Das amerikanische Duo Tempel ist sich dieser Problematik sicherlich bewusst, nur kümmert sie sie herzlich wenig. Die beiden Musiker machen Postmetal, und zwar solchen der konservativeren Sorte. Tiefstgestimmte Saiteninstrumente und wüstentaugliche Gitarrenhooks sind die bestimmenden Elemente ihrer Songs, womit zwei Kernpunkte der Genre-Checkliste erfolgreich abgehakt wären. Also wieder nur die alte Leier? Mitnichten.
Dass das Unternehmen nicht scheitert, hat die Band ihrem außerordentlichen Gespür für raumgreifende Melodien und Harmonien zu verdanken. Jaulende Soli finden sich ebenso auf "On the steps of the temple" wie sich emporwindende Tonfolgen, welche nicht in plumpem Gekloppe verpuffen, sondern stets schlüssig und mitreißend zu Ende geführt werden. Zudem weisen die Stücke eine immense dynamische Spannweite auf. Wenn beispielsweise im Titeltrack nach minutenlangen Riffgewittern plötzlich eine einsame Gitarrenfigur in der Leere schwebt, ist Gänsehaut garantiert. Das famose Drumming, welches auch vor Blastbeat-Passagen nicht Halt macht, tut sein Übriges.

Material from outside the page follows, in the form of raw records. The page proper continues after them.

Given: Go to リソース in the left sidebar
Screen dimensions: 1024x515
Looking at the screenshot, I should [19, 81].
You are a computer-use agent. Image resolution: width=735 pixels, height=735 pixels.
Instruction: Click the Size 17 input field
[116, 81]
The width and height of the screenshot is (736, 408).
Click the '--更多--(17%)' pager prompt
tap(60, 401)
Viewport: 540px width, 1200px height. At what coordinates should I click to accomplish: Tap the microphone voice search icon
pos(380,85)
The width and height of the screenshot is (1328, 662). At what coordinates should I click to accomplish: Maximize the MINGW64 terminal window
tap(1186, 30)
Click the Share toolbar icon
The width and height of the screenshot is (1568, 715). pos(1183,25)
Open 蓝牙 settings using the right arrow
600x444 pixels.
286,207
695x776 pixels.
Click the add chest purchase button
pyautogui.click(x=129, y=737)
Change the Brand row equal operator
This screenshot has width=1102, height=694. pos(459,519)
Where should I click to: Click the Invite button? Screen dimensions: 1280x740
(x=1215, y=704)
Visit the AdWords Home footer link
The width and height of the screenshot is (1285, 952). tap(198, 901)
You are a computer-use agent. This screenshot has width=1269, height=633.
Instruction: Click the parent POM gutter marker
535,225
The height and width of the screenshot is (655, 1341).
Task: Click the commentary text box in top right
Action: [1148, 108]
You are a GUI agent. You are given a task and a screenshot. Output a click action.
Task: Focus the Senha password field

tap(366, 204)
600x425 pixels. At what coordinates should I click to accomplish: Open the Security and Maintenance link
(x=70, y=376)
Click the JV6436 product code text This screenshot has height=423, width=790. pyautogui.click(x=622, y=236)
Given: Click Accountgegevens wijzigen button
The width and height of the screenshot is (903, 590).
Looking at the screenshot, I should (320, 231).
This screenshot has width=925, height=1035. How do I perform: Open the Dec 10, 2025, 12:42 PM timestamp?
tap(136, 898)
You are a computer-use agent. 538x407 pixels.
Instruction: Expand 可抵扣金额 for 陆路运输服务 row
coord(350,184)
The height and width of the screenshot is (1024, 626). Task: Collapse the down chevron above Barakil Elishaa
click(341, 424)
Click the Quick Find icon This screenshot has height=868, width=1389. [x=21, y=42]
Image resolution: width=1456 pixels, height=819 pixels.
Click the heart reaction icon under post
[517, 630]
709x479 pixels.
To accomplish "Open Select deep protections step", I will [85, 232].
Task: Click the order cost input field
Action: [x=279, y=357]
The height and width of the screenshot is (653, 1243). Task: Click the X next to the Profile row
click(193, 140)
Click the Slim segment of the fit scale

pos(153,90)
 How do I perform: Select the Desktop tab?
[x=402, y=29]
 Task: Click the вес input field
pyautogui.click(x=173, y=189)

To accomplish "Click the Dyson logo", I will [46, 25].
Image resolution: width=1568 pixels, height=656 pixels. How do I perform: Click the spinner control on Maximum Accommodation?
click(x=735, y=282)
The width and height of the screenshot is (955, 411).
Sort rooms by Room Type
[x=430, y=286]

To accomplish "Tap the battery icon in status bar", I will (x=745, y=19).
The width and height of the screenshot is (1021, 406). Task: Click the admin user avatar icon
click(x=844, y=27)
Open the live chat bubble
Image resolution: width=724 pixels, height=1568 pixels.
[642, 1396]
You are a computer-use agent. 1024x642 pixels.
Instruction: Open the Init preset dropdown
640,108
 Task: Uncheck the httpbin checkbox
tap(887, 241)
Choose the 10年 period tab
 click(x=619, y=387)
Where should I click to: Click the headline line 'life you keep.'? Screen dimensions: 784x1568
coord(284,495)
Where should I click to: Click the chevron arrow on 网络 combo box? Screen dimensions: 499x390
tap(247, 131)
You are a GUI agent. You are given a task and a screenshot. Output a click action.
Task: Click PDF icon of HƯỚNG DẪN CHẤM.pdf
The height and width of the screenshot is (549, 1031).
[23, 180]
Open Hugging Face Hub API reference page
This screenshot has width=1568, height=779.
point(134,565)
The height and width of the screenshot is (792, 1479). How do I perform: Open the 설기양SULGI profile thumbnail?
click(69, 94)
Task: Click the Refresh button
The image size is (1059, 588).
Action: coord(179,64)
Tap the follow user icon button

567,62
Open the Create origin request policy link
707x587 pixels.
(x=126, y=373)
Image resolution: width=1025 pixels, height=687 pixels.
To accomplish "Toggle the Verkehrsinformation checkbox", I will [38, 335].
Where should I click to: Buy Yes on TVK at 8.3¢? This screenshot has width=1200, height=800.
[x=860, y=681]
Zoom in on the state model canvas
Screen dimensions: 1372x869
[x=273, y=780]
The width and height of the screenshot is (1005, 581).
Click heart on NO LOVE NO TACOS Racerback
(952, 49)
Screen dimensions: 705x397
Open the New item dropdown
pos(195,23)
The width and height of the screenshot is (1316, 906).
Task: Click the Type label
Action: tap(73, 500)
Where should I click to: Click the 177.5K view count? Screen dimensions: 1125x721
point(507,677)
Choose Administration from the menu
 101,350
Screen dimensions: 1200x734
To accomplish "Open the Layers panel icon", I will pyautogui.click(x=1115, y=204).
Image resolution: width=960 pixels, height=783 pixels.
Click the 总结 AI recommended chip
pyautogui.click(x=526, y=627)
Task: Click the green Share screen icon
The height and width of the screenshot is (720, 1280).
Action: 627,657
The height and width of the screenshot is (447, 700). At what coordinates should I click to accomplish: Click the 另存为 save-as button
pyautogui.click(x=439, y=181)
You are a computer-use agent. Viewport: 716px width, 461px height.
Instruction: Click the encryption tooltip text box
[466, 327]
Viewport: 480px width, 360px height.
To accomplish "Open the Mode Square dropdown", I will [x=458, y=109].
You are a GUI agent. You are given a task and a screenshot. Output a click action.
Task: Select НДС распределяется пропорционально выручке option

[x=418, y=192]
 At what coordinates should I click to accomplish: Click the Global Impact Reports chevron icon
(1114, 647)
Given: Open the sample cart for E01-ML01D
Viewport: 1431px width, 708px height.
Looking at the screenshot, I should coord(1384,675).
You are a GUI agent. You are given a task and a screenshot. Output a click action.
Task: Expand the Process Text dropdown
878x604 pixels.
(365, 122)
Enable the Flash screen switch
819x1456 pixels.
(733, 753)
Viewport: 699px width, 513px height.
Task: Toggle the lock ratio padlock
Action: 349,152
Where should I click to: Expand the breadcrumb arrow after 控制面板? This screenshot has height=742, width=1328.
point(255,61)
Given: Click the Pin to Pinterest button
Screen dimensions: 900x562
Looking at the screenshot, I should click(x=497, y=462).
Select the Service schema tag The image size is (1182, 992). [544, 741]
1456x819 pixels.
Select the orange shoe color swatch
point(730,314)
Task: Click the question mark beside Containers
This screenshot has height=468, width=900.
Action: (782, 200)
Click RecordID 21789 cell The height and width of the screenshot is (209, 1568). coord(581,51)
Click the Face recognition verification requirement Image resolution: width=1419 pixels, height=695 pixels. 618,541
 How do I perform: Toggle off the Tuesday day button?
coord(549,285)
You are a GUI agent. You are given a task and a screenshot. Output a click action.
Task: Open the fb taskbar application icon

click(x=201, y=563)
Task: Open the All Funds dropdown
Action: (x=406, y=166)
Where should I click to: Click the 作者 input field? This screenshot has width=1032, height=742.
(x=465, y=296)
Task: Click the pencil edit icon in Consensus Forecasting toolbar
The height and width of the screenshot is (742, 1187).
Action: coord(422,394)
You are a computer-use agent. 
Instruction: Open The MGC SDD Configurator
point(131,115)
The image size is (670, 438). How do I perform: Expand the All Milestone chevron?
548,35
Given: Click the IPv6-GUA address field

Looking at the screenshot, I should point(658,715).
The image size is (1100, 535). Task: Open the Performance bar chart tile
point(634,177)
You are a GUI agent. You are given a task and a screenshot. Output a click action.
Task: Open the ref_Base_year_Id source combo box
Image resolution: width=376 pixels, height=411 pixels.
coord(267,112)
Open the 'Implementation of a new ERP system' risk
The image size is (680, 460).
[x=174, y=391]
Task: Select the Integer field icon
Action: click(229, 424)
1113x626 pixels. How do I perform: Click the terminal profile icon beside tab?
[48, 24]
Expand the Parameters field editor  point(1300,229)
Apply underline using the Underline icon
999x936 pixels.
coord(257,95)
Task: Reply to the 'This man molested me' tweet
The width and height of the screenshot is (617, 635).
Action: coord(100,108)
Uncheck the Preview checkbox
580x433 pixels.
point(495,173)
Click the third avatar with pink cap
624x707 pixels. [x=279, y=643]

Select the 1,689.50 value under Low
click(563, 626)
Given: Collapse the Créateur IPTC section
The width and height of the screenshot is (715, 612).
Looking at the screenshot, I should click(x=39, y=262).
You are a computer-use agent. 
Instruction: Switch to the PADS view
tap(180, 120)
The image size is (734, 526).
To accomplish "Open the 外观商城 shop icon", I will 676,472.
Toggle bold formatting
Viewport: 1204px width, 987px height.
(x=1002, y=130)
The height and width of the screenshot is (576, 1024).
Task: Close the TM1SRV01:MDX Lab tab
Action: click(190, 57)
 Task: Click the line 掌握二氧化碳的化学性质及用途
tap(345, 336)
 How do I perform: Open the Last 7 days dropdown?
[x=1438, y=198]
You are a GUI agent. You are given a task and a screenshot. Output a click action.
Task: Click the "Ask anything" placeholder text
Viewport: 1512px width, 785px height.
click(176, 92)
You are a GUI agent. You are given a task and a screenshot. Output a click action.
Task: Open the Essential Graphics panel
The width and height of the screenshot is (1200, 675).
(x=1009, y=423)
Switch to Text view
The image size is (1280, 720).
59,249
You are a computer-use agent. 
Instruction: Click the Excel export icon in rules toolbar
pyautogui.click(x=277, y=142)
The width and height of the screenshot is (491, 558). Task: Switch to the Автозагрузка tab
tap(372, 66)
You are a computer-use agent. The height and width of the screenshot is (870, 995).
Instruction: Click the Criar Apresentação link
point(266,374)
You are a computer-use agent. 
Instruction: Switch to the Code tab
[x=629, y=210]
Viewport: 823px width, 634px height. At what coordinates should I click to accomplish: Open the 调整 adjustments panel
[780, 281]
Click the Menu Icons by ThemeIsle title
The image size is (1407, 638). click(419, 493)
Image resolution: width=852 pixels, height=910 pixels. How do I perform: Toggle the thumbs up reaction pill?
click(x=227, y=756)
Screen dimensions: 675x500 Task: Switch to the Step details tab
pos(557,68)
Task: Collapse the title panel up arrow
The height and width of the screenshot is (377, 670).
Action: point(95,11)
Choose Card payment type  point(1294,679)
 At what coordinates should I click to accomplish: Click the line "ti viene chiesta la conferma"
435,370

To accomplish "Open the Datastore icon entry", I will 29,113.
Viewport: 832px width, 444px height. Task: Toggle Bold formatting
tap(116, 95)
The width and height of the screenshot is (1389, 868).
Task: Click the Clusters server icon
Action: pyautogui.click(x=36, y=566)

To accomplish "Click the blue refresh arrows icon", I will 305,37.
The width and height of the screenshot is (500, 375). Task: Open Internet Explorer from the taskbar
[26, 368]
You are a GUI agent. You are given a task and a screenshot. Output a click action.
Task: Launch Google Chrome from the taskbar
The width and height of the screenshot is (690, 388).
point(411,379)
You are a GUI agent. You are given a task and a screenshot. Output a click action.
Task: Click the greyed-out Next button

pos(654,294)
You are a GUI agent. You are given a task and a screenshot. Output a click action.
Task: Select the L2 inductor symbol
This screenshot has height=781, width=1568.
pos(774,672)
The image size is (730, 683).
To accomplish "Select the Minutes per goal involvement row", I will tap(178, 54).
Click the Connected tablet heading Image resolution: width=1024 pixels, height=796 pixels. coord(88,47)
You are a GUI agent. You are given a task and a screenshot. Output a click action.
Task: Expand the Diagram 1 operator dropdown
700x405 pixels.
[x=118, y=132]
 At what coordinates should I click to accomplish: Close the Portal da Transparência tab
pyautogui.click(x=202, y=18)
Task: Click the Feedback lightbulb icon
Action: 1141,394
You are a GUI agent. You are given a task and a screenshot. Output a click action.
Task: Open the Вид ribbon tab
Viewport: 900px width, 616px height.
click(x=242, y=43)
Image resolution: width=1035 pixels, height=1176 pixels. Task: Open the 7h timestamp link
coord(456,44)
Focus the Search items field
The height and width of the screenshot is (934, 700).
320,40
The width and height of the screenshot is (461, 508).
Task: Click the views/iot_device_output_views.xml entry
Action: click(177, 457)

Es ist der Abwechslungsreichtum, der Tempel aus dem Gros ihrer postrockenden Kollegen heraushebt. Die Bandbreite reicht von schleppendem Doom in "Rising from the abyss" bis hin zu fast schon beschwingten Klängen mit deutlich hörbaren Progmetal-Einsprengseln in "Avaritia". Einen Sänger gibt es übrigens nicht - und das ist auch gut so, denn die Songs sind auch ohne Vokalisten in puncto Dichte und Intensität kaum zu steigern. Bedenkt man, dass die beiden Herren bereits seit 2003 gemeinsam musizieren, ist die Ausgereiftheit ihrer Kompositionen auf dem vorliegenden Debütalbum indes wenig verwunderlich (wobei angemerkt sei, dass "On the steps of the temple" immerhin bereits seit 2012 digital via Bandcamp vertrieben wird). Dennoch sind selbst neun Jahre eine ziemlich große Zeitspanne innerhalb eines Menschenlebens - während das Duo an seinem Debüt werkelte, hätte man beispielsweise 26743 Mal "The Postman" schauen können. Wobei Tempel da sicherlich die klügere Wahl getroffen haben.
Highlights & Tracklist
Highlights
- Final years
- The mist that shrouds the peaks
- On the steps of the temple
Tracklist
- Mountain
- Rising from the abyss
- Final years
- The mist that shrouds the peaks
- Avaritia
- On the steps of the temple
Im Forum kommentieren
Christopher
2014-08-07 16:24:32
Höre es nach einigen Monaten gerade mal wieder. Hätte damals ne 8 geben müssen. Hat nichts von seinem Reiz verloren, auch wenns natürlich nicht die Neuerfindung des Rades ist.
whitenoise
2014-06-05 13:29:20
Schon etwas älter, aber durch das Ausscheiden des Genre-Primus wieder aktuell geworden.
Was haltet ihr von dem Album und dem Sound an sich? Ist das noch aktuell oder ausgelutscht?